:: TEXT SECTION ::

Filming at St Augustine's, Kilburn

Eamonn Dougan, assistant conductor and a bass with The Sixteen, writes about recording Sacred Music's Christmas specials for BBC TV

Wednesday 20th October may seem an unlikely time of year to be singing carols and festive polyphony, but the members of The Sixteen are doing just that today at St. Augustine’s Church, Kilburn, filming and recording two Sacred Music programmes (A Christmas History - documentary and A Choral Christmas - concert), which chart the develpment of of christmas music through the ages.

 We’re all very proud of the previous two series, so are looking forward to adding another instalment, albeit without the company of Simon Russell Beale who is working elsewhere today, although he will be presenting the programme as usual.

:::
:: DATASET EXCERPTS ::

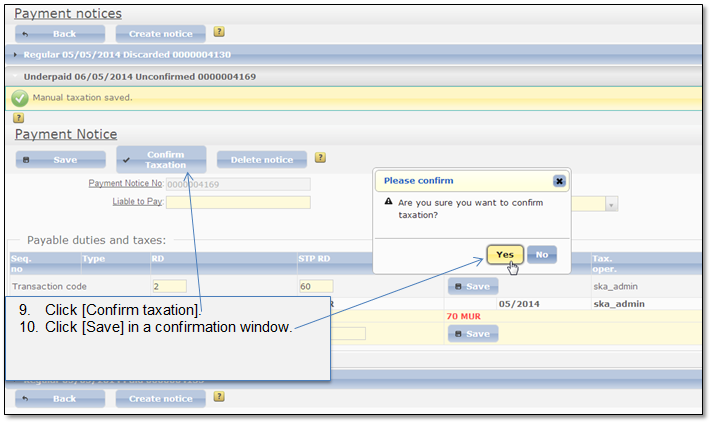This screenshot has height=424, width=711.
Task: Collapse Underpaid 06/05/2014 Unconfirmed notice section
Action: (140, 77)
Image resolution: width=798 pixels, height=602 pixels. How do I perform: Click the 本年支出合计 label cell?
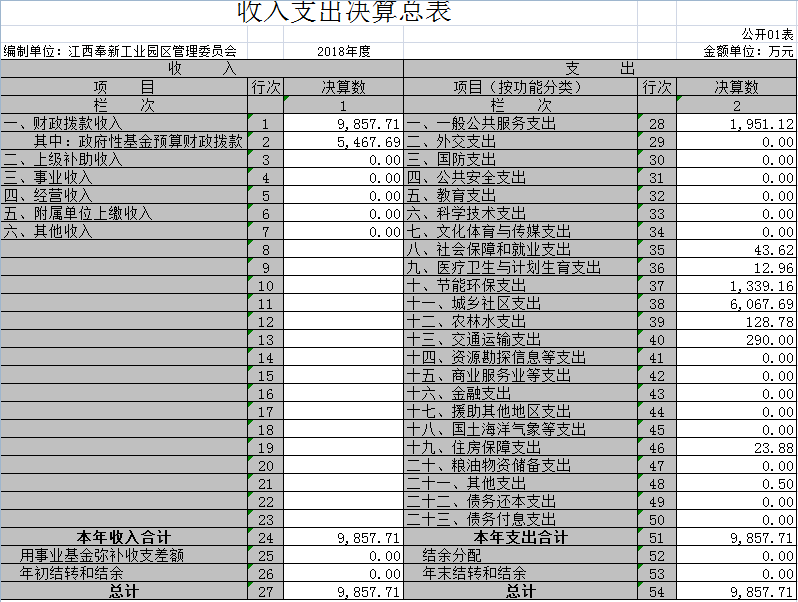click(x=520, y=537)
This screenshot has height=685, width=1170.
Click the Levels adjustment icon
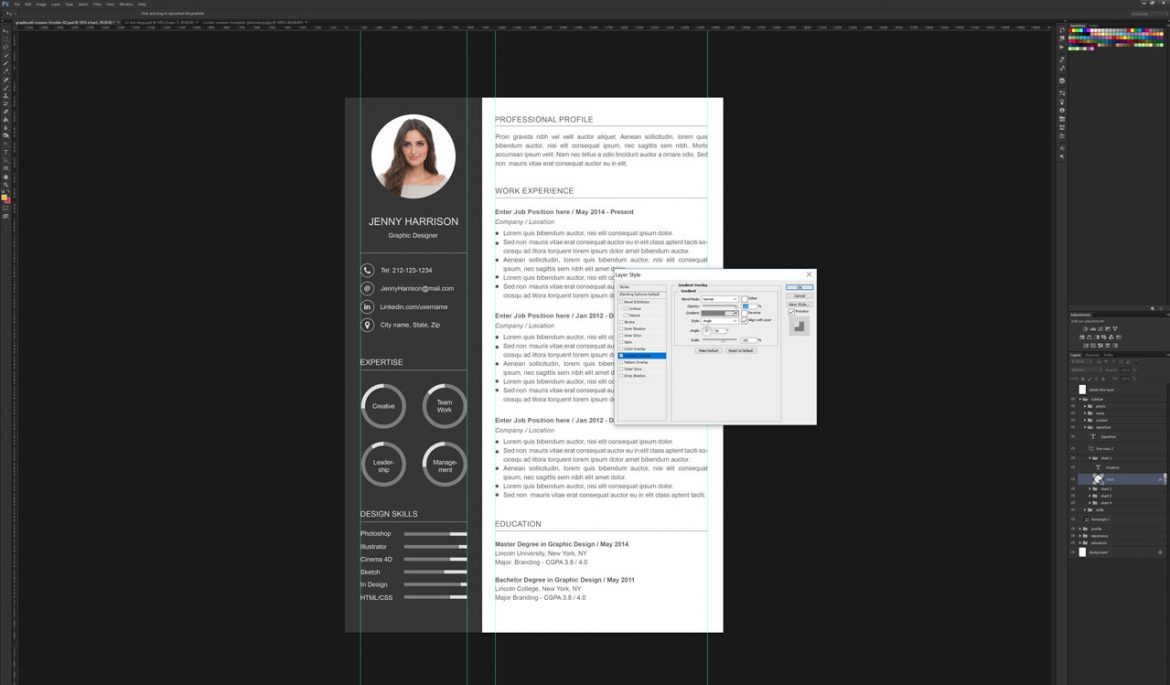pos(1093,328)
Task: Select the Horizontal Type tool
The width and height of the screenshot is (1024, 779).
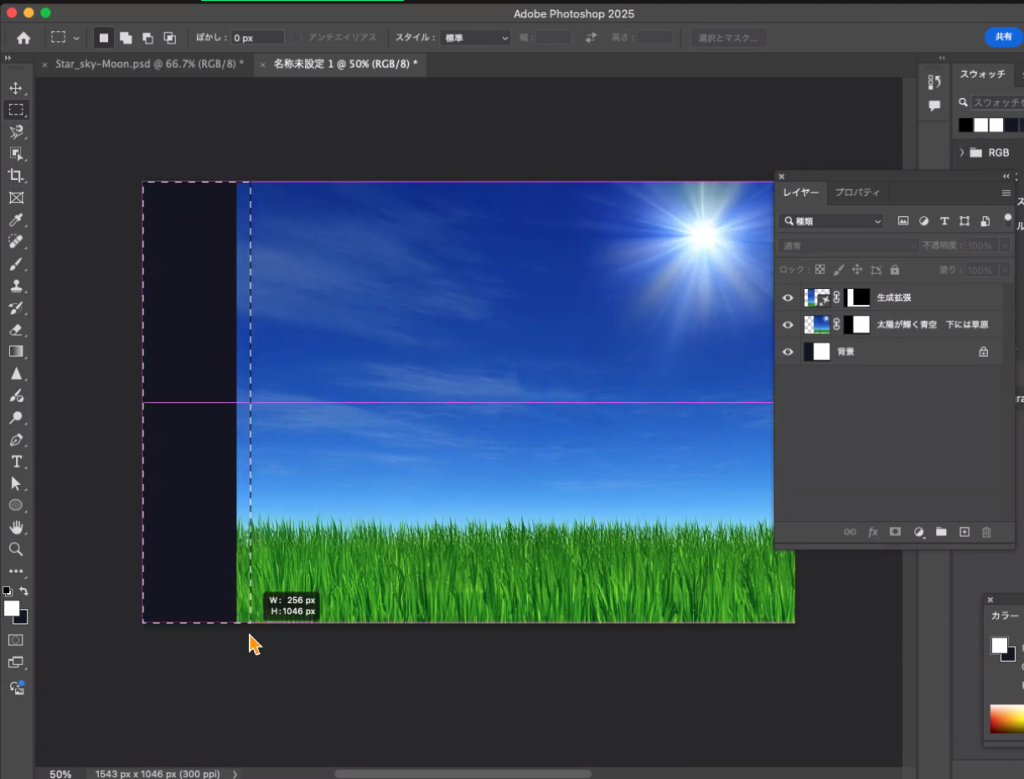Action: [x=16, y=461]
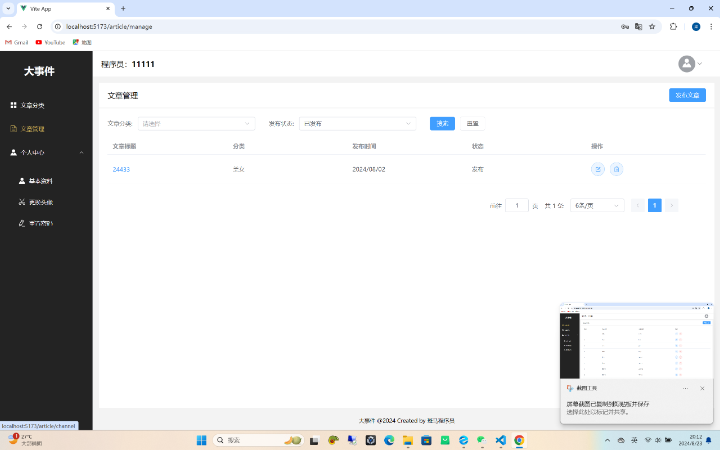Reload the page with the browser refresh icon
The image size is (720, 450).
click(39, 26)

:::

● EXERCISE TASK
Edit the account of filming at St Augustine's by rewriting everything from "Filming at St" down to "programme as usual.", with "Wednesday" changed to "Thursday".

● RIGHT ANSWER
Filming at St Augustine's, Kilburn

Eamonn Dougan, assistant conductor and a bass with The Sixteen, writes about recording Sacred Music's Christmas specials for BBC TV

Thursday 20th October may seem an unlikely time of year to be singing carols and festive polyphony, but the members of The Sixteen are doing just that today at St. Augustine’s Church, Kilburn, filming and recording two Sacred Music programmes (A Christmas History - documentary and A Choral Christmas - concert), which chart the develpment of of christmas music through the ages.

 We’re all very proud of the previous two series, so are looking forward to adding another instalment, albeit without the company of Simon Russell Beale who is working elsewhere today, although he will be presenting the programme as usual.